Positive Reappraisal Mediates the Stress-Reductive Effects of Mindfulness: An Upward Spiral Process

  • Eric L. Garland
  • Susan A. Gaylord
  • Barbara L. Fredrickson
Original Paper

Abstract

The stress-reductive effect of mindfulness practice is well-established, yet less is known about the cognitive mechanisms underlying this salutary outcome. We conducted a prospective observational study of 339 participants (mean age 45.7 ± 13.4) undergoing an 8-week mindfulness-based stress and pain management course and found support for our hypotheses that a) pre-post intervention increases in dispositional mindfulness are reciprocally linked with increases in positive reappraisal coping and b) the stress-reductive effects of increases in dispositional mindfulness are mediated by increases in positive reappraisal independent of changes in catastrophizing. Positive reappraisal and mindfulness appear to serially and mutually enhance one another, creating the dynamics of an upward spiral. Through mindfulness practice, individuals may engender a broadened state of awareness that facilitates empowering interpretations of stressful life events, leading to substantially reduced distress.
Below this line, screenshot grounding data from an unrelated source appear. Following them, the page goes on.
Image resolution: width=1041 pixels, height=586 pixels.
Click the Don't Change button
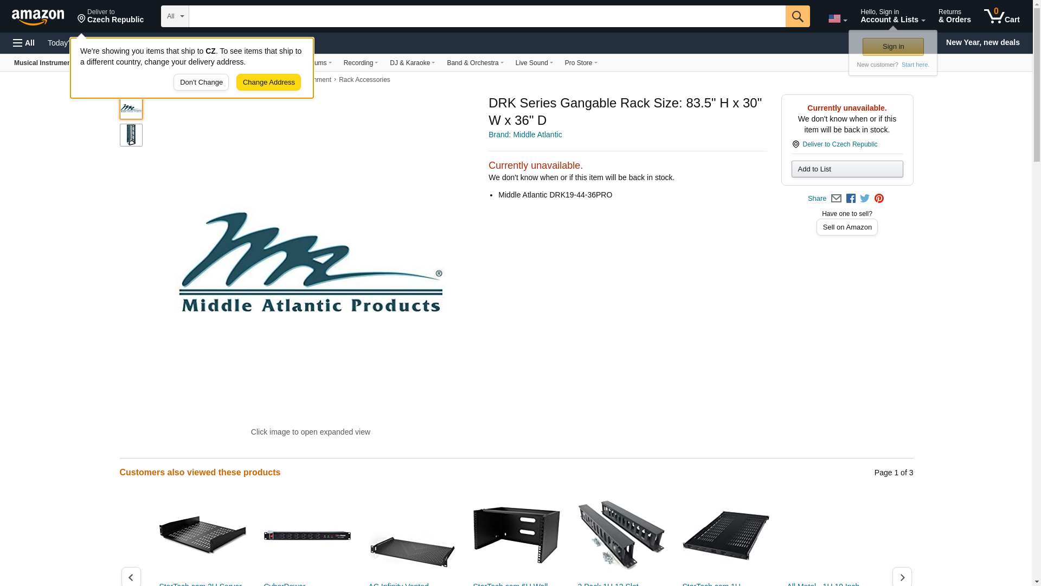click(201, 82)
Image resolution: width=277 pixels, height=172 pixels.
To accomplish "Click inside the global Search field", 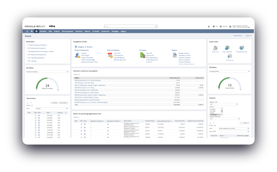I will pos(129,26).
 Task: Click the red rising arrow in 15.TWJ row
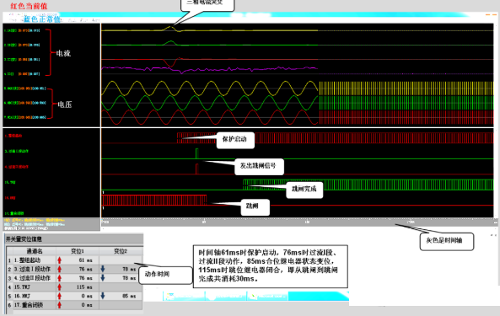(59, 287)
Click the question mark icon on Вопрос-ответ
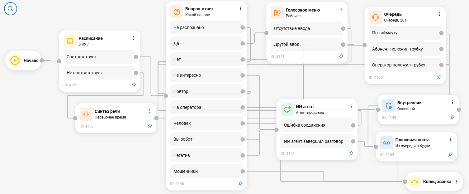469x194 pixels. [177, 12]
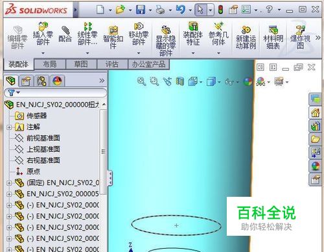Image resolution: width=324 pixels, height=252 pixels.
Task: Expand the 注解 annotations tree node
Action: coord(9,127)
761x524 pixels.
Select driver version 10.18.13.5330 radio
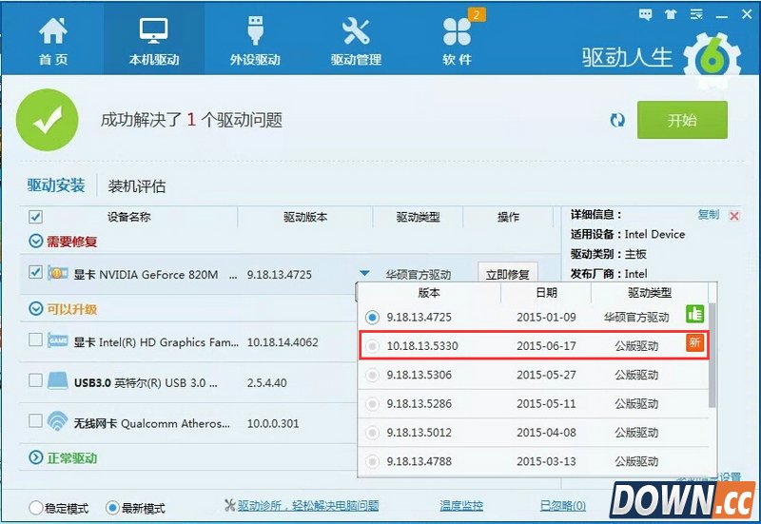[x=372, y=346]
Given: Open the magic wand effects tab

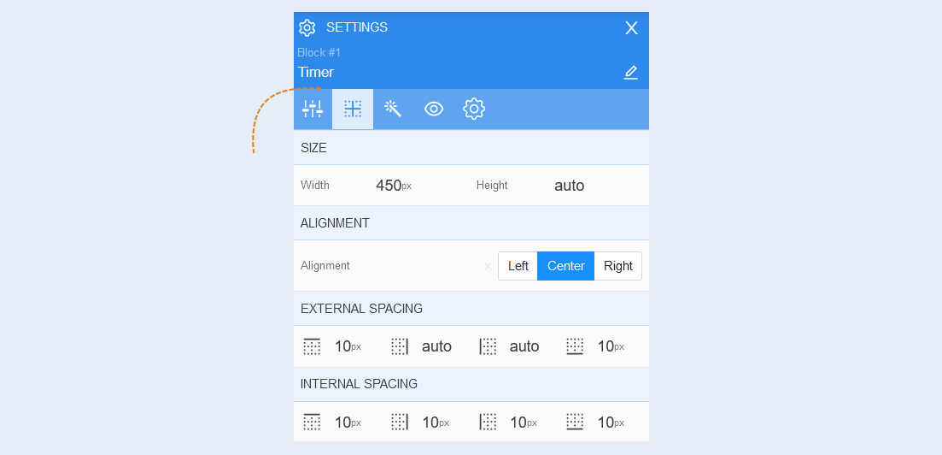Looking at the screenshot, I should tap(393, 109).
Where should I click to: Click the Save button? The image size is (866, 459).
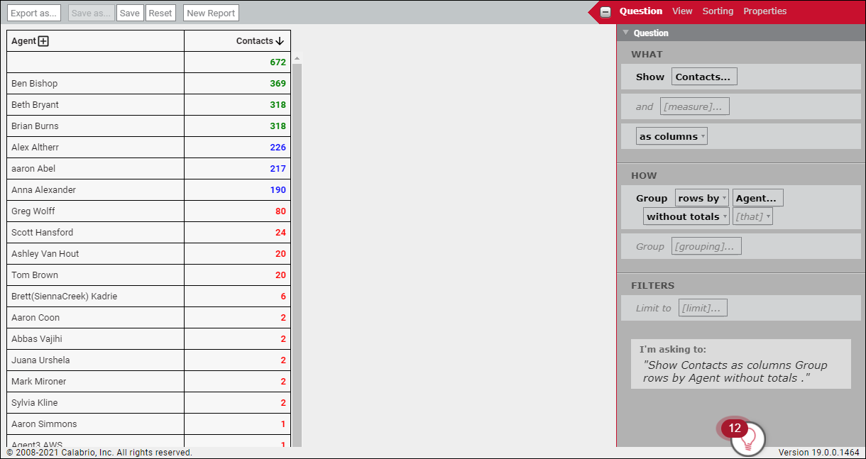(130, 13)
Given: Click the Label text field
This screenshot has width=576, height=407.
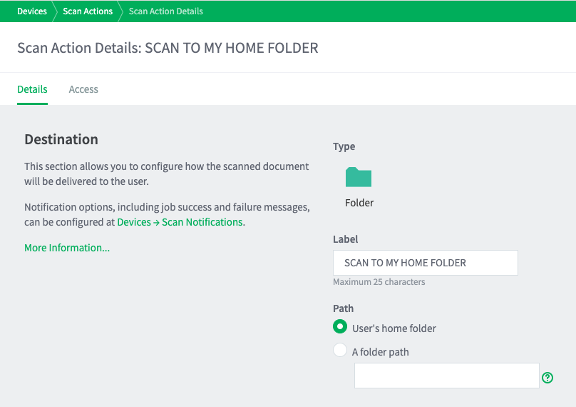Looking at the screenshot, I should tap(426, 263).
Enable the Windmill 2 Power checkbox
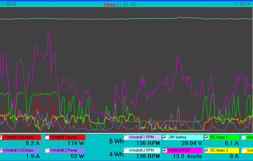Screen dimensions: 253x161 point(47,150)

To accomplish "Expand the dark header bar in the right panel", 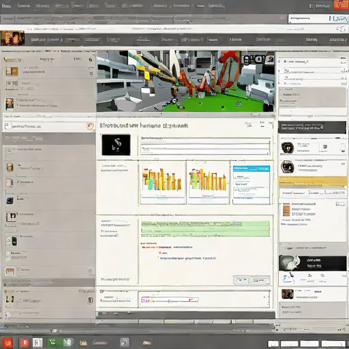I will [312, 127].
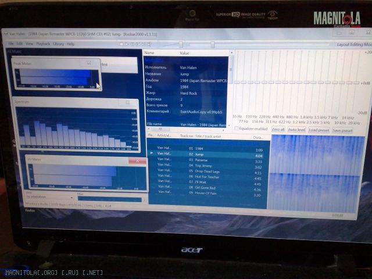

Study findings have implications for cognitive therapy that couples mindfulness practices with restructuring techniques oriented toward benefit finding and positive reappraisal.

Keywords

Mindfulness Reappraisal Stress Catastrophizing Positive emotion Upward spiral 

Notes

Acknowledgments

Eric L. Garland was supported by Grant Number T32AT003378 from the National Center for Complementary and Alternative Medicine and a Francisco J. Varela Research Grant from the Mind and Life Institute, Boulder, CO.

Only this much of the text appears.